Some loops that require only a few cards (fewer than 4) to pull off have caused cards to become Forbidden or Limited on the current Forbidden/Limited lists, as otherwise their presence would be detrimental to gameplay.

Quillbolt Loop

This uses "Quillbolt Hedgehog's" ability to Special Summon itself by having a Tuner on the field along with a monster effect that Tributes a monster for damage such as "Cannon Soldier". "Quillbolt" can be Tributed again and again and continuously revived, as long as "Imperial Iron Wall" prevents "Quillbolt Hedgehog" from being banished by its own effect.

Flint Lock Loop

This uses "Flint" and two "Flint Locks" to pass the "Flint" back and forth. The Spell Card "Morale Boost" is used to gain 1000 Life Points every time an Equip Card is equipped. Because no Equip Card leaves the field, the effect to lose 1000 Life Point is never reached.

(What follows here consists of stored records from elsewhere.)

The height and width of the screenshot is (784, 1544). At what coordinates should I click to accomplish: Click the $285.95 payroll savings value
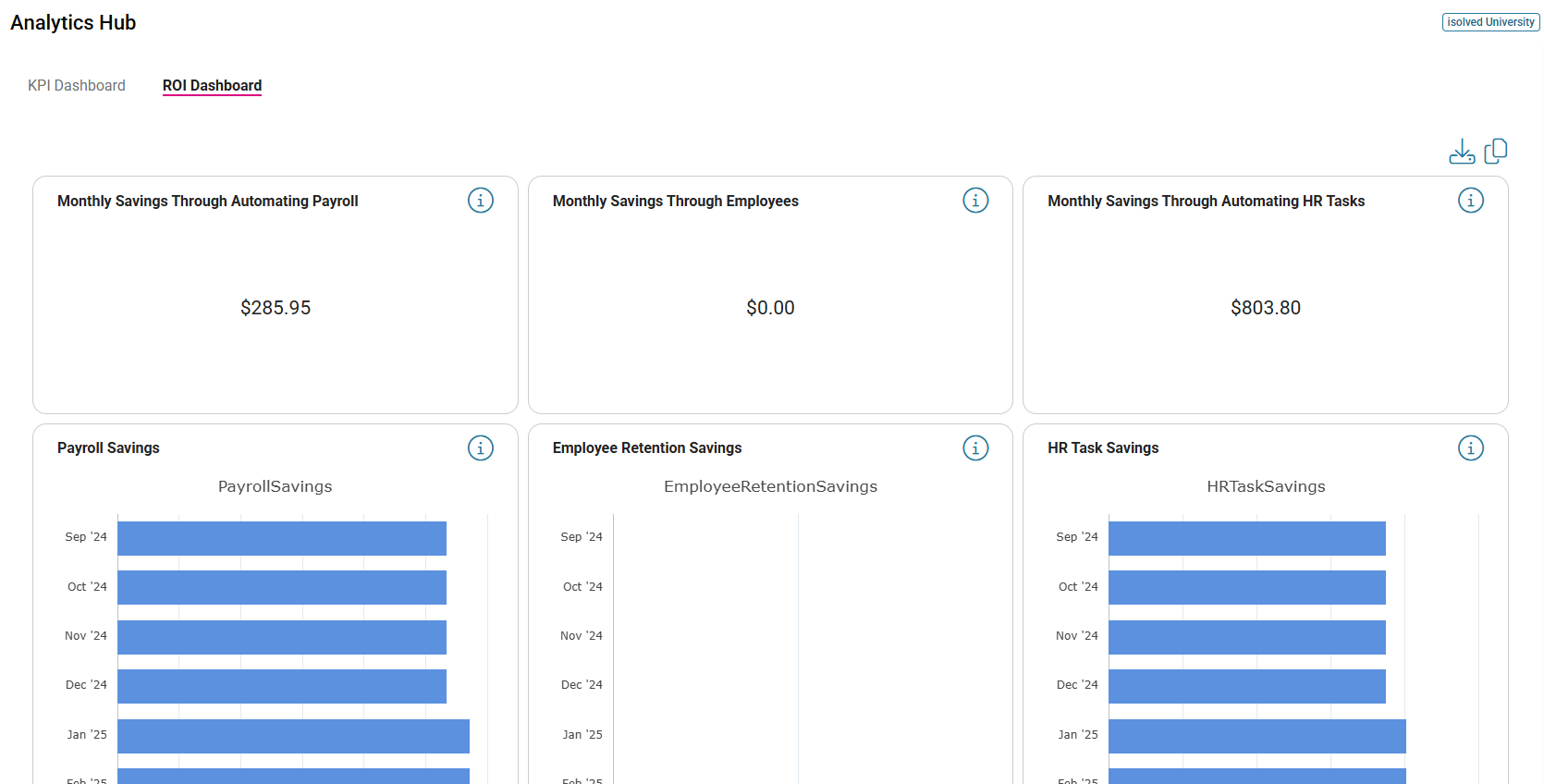coord(276,308)
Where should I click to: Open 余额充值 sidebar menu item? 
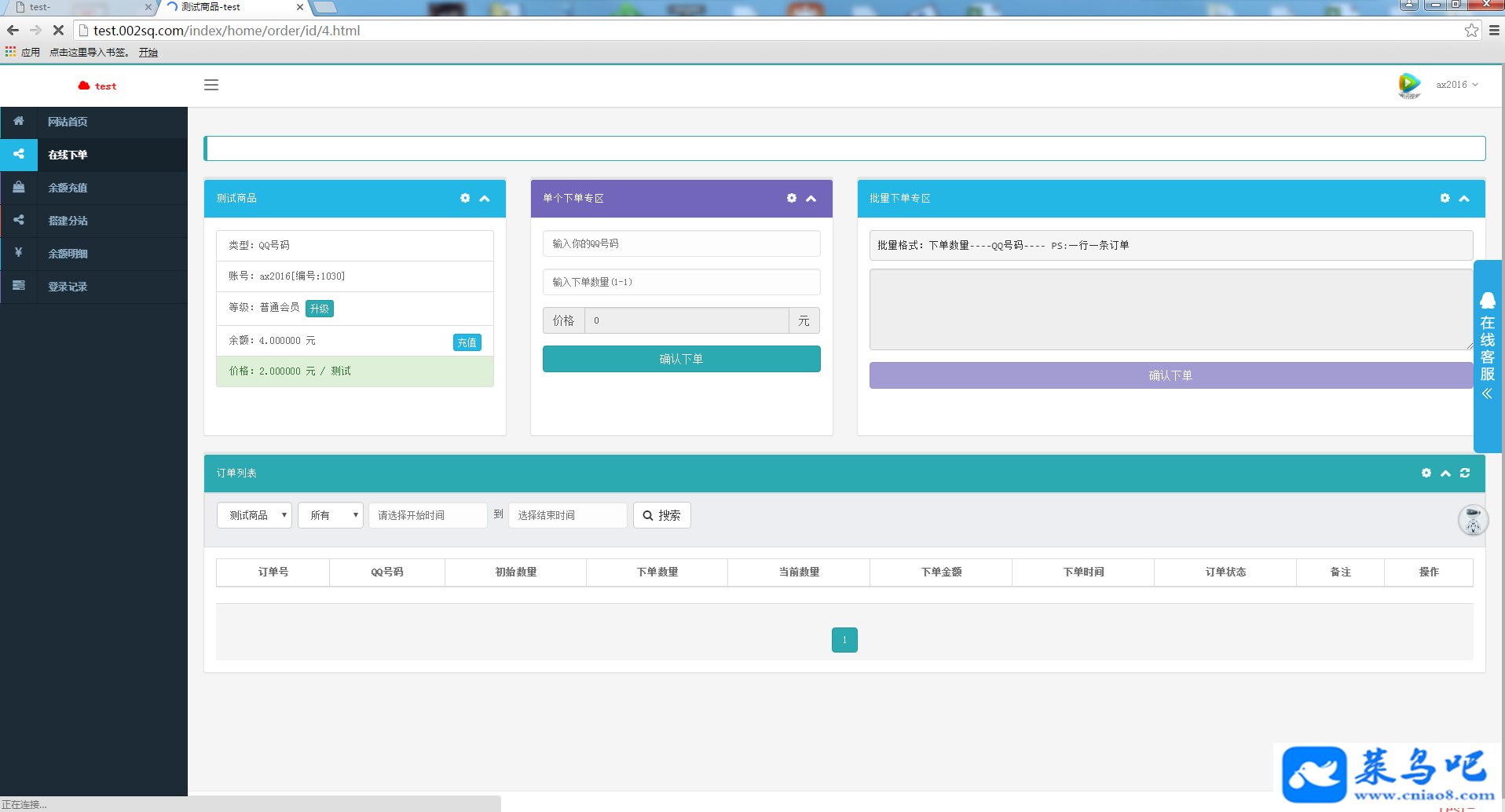coord(94,188)
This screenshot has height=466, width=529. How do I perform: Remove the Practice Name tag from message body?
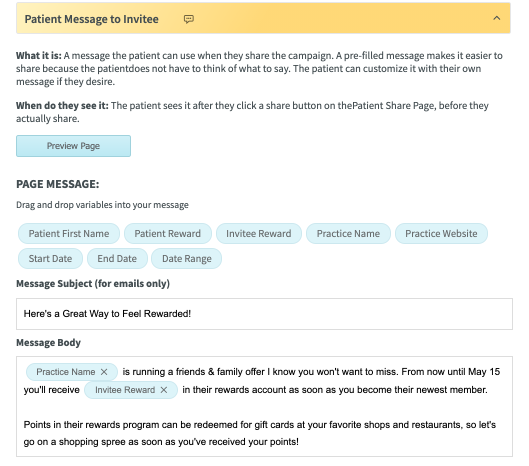coord(104,372)
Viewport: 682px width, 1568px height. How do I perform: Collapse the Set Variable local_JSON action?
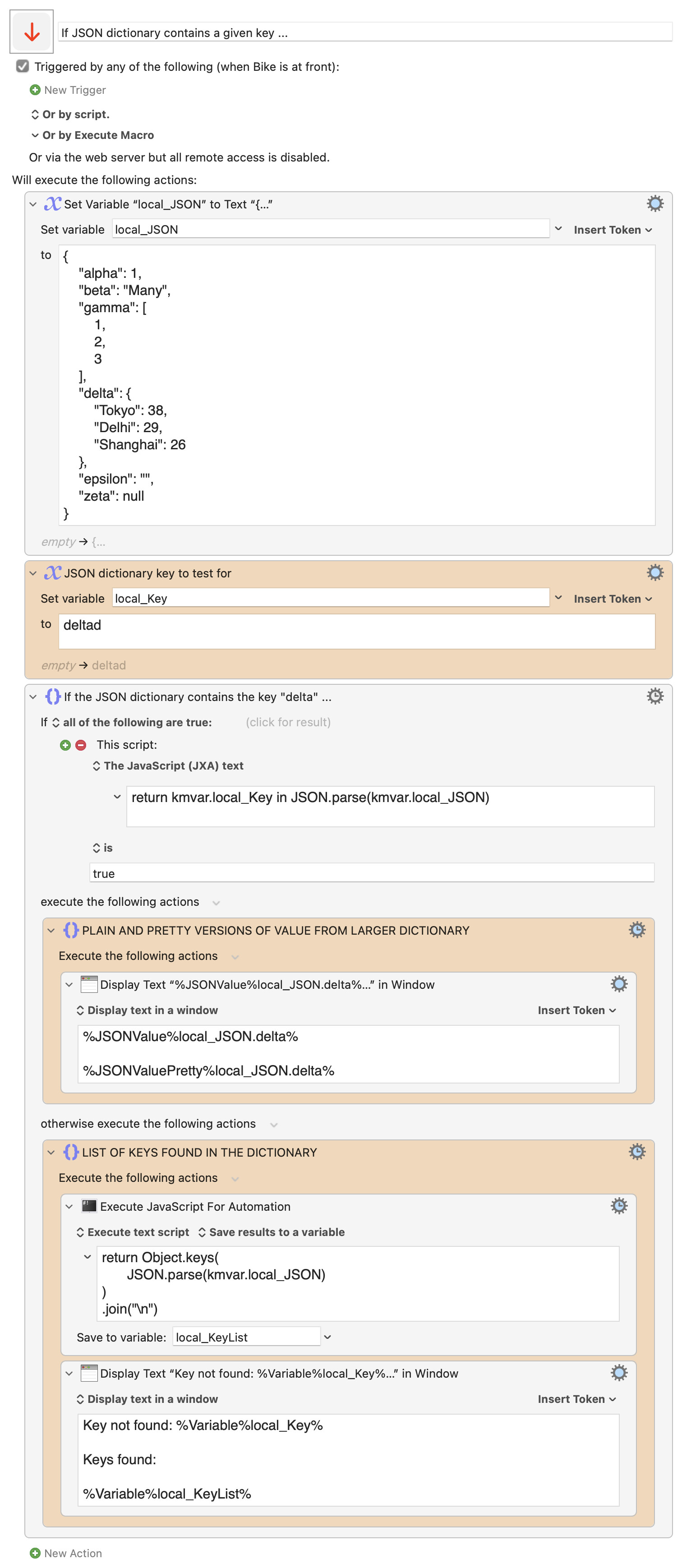tap(33, 204)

This allows a player to gain an unlimited number of Life Points while the opponent may be powerless to stop it.

Gearfried Loop

If a player controls "Gearfried the Iron Knight", then it is possible to activate "Butterfly Dagger - Elma" an unlimited number of times per turn, by equipping it to "Gearfried", whose effect will destroy it, at which point "Elma's" effect will return it to the hand to be equipped again. This can easily be combined with "Royal Magical Library" to draw an unlimited number of cards in one turn (causing an easy Exodia FTK, etc.). Another option is to combine it with "Spell Absorption" to gain an arbitrarily high number of Life Points; adding "Fire Princess" gives an unlimited amount of damage to inflict in one turn on top of that. This loop is the reason why "Butterfly Dagger - Elma" is currently Forbidden on the Forbidden/Limited List.

Gate Material Loop

By combining "Fusion Gate" and "Chain Material", it is possible to Summon or activate nearly any card an unlimited number of times per turn, through the correct (and very risky) setup. These loops generally revolve around Fusion Summoning several Fusion Monsters by banishing Fusion Material Monsters from the Main Deck, followed by using said monsters to activate effects or Summon other monsters, then finally Fusion Summoning "Elemental HERO Electrum" to return the originally banished monsters back to the Deck to be banished again. For an example, see Elemental HERO Gustav Max OTK, an OTK that involves Summoning "Superdreadnought Rail Cannon Gustav Max" at least four times in one turn. For further and more detailed examples of possible setups, see this external link.

Primal Seed Loop

If a card is active that banishes Spell Cards that would go to the Graveyard (such as "Macro Cosmos" or "Banisher of the Light"), and there is a "Black Luster Soldier - Envoy of the Beginning" or "Chaos Emperor Dragon - Envoy of the End" on the field, then any player with two copies of "Primal Seed" and a Normal or Quick-Play Spell Card in their hand can activate that Spell Card an unlimited number of times per turn, by repeatedly using one copy of "Primal Seed" to bring back the other copy along with that Spell Card. This allows for an OTK with a card as weak as "Sparks", as well as numerous other possibilities such as arbitrarily high Life Points or ATK. This loop is why "Primal Seed" is currently Limited in the OCG; it was Limited in the TCG as well until 1 April 2014.